L’intellectuel de jadis, esprit humaniste et universel, bénéficiant à la fois du talent littéraire et de l’autorité morale, observant une marginalité suffisante par rapport au tumulte social, engagé dans le débat d’idées, ne reculant devant aucun sujet portant sur la recherche du bien commun ; cet intellectuel-là est bel et bien mort. Il a été remplacé par le présentateur de talk-shows, par l’expert en ceci ou cela qui vient pavaner sur les écrans, par les gourous des réseaux sociaux ainsi qu’en de multiples autres figures du spectacle chatoyant de la modernité. Dans cette évolution, l’intellectuel a perdu son aura morale. Un expert est reconnu pour son savoir. Un intellectuel était reconnu pour la sagesse de son jugement. Le monde des experts est une faune bien étrange. Ils appartiennent à ce qu’on appelle les « élites », terme bien vague, mais qui semble renvoyer à une sorte de caste ou de club fermé où la finance régit tout, jusqu’aux intellectuels. L’intellectuel, comme membre des élites, fait partie intégrante de l’establishment. Son ethos personnel semble se diluer dans celui de l’ordre établi ou du réseau au sein duquel il se meut.

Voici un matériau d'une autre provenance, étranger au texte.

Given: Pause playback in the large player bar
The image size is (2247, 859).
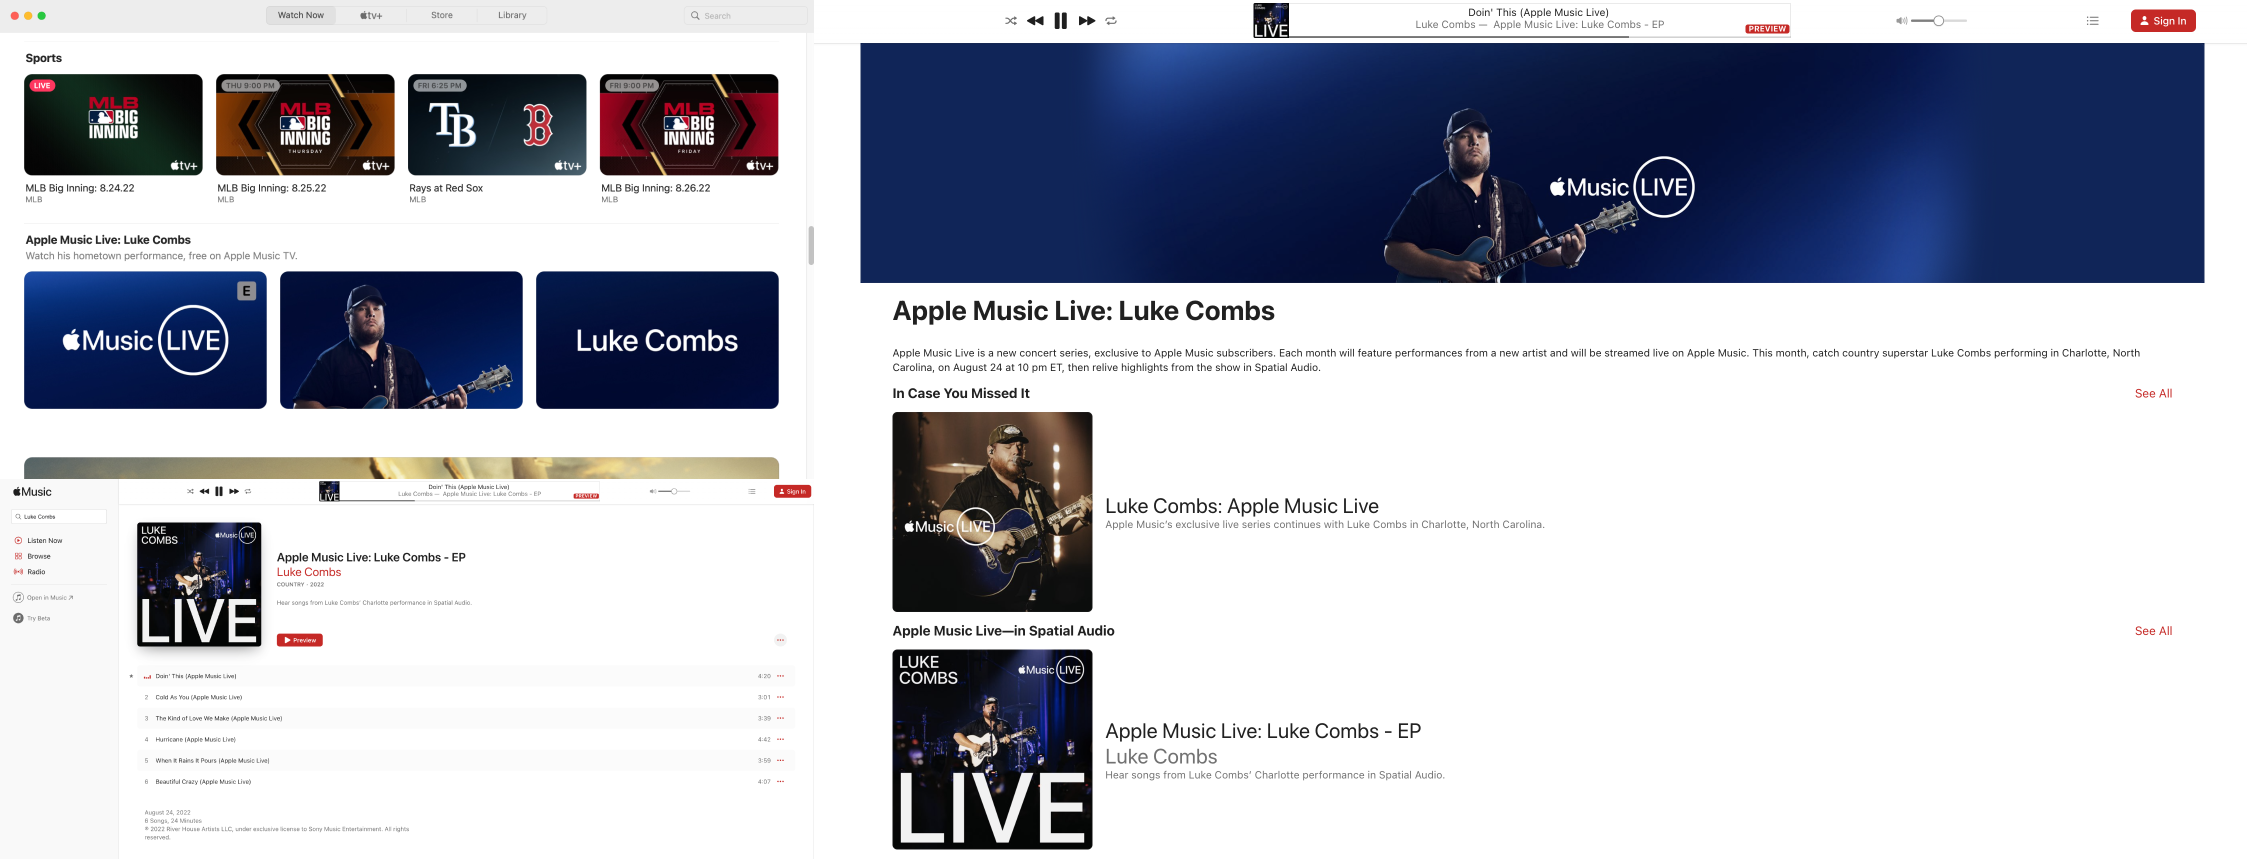Looking at the screenshot, I should [1061, 21].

Dès lors, la vague populiste actuelle voit dans ces élites et ces experts un adversaire de choix. Il ne s’agit pas ici d’une quelconque expression de la vieille lutte des classes. Le populiste du XXIe siècle n’est pas le successeur de l’ouvrier-prolétaire de jadis. Des multimilliardaires peuvent être des champions du populisme. On en veut pour preuve certaines grandes figures de l’administration du président Trump ou des aventuriers du Brexit, voire de certains ténors d’extrême droite de la campagne présidentielle française. Que traduit un tel courant dans le contexte d’un monde dirigé par toutes sortes de réseaux où la coercition est une guerre de velours, où la liberté n’est plus l’apanage de la personne humaine, mais d’abord celle de la circulation des biens marchands, où la monnaie est traitée comme une matière première et non comme valeur d’échange. Dans un tel univers, l’intellectuel de jadis n’est plus qu’un des rouages du système. Ce n’est plus une voix éminente dans la cité. Cette dernière disparaît peu à peu. Au cœur de l’explosion médiatique, cet expert-intello est tout au plus un nœud ou un relais de réseaux sur lesquels le simple consommateur, on n’ose plus parler de citoyen, n’a aucune prise.
En s’en prenant aux élites, le populisme s’en prend à un certain establishment, non pas au nom du bien commun, mais uniquement au nom de l’exercice du pouvoir au sein des réseaux. Tout se passe comme si la « citadinité » était l’ennemi à abattre. Une telle pulsion est barbare. Malheureusement, on se doit de reconnaître que les « intellos » et les « leaders d’opinions » sont largement responsables de cette situation. Ils ont perdu leur ambition d’être des artistes du verbe, des maîtres de l’idée claire, des inconditionnels de l’engagement moral en faveur de la dignité humaine, des porte-parole de la cité. Ils sont devenus des « médiologues » se nourrissant de l’agitation médiatique. Les esprits dits positifs semblent se résigner ; autant jouer le jeu. Après tout, la finalité de la vie pourrait parfaitement s’identifier, non à l’ordre harmonieux de la citadinité, mais à l’agitation chaotique des molécules qui nous composent.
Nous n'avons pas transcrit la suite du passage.